— WORK TO BE COMPLETED —
You are asked to reproduce the listing exactly and to omit its pictures.

— SUPPLIED DATA —

-- Opening Marker --

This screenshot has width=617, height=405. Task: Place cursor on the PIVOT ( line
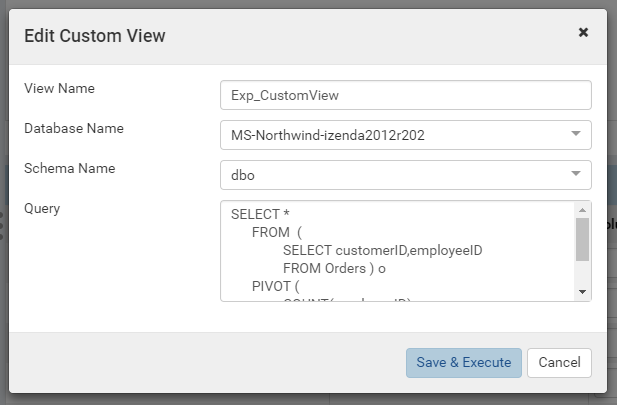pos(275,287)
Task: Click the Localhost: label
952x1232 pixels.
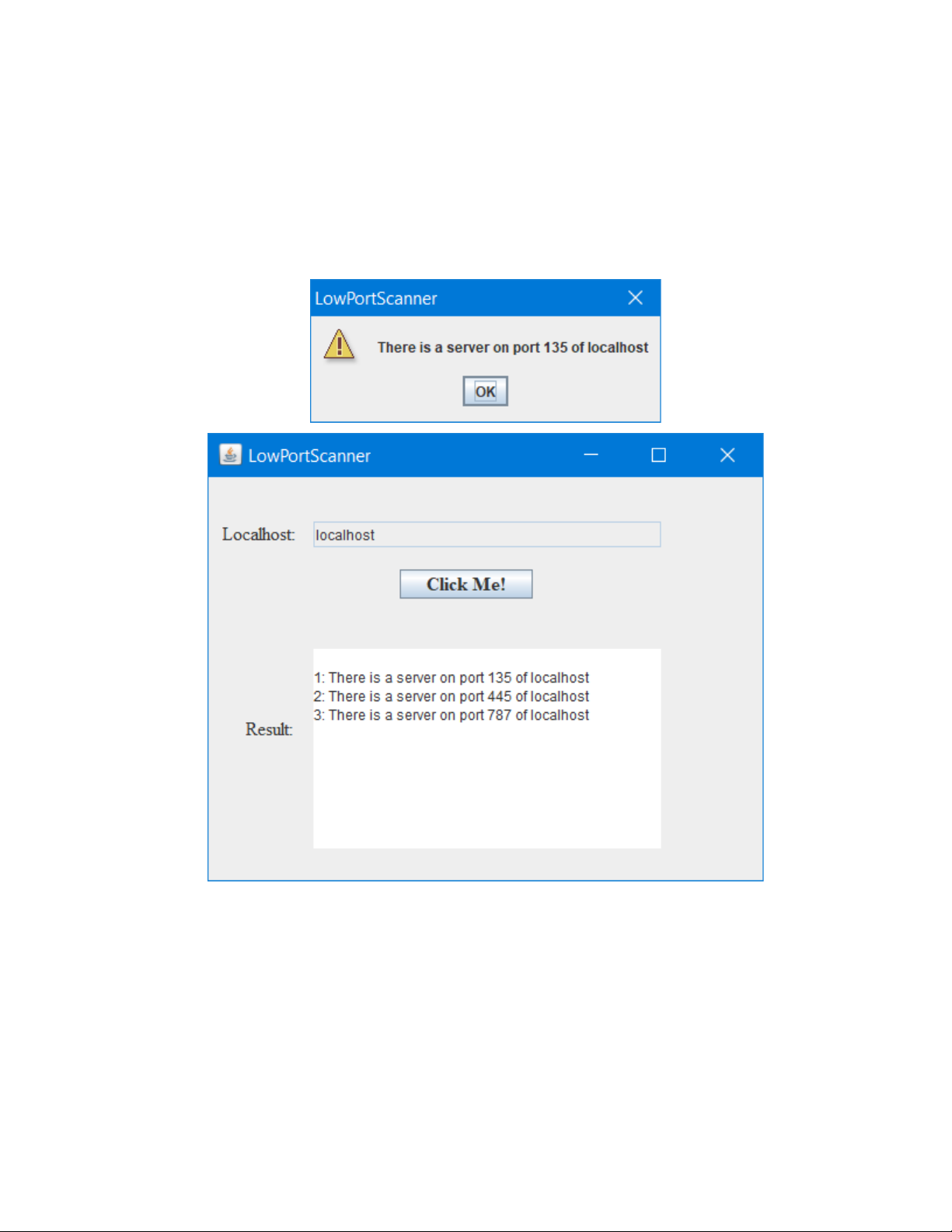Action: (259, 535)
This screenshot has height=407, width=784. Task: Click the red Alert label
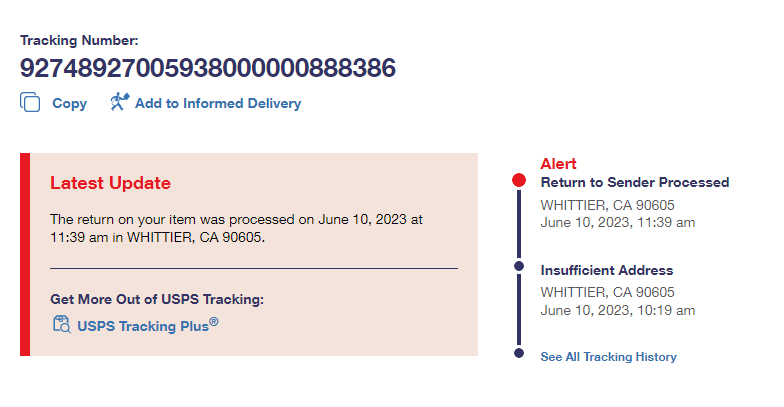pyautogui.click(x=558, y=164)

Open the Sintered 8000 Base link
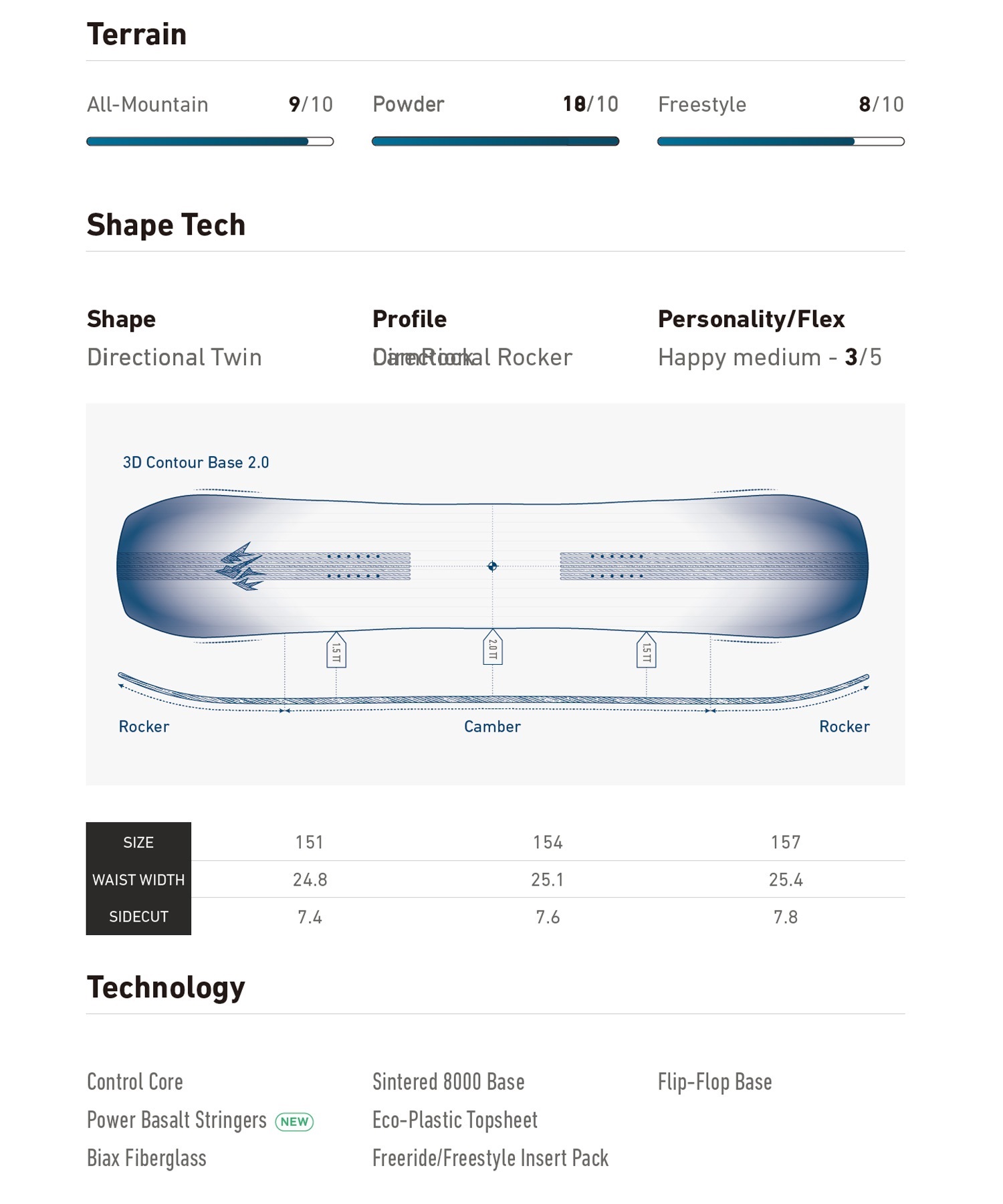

-- Closing Marker --

— OUTPUT BELOW —
This screenshot has width=617, height=405. Task: Place cursor on the PIVOT ( line
pos(275,287)
Task: Click the Localhost: label
952x1232 pixels.
Action: (259, 535)
This screenshot has height=407, width=784. Task: Click the red Alert label
pyautogui.click(x=558, y=164)

Open the Sintered 8000 Base link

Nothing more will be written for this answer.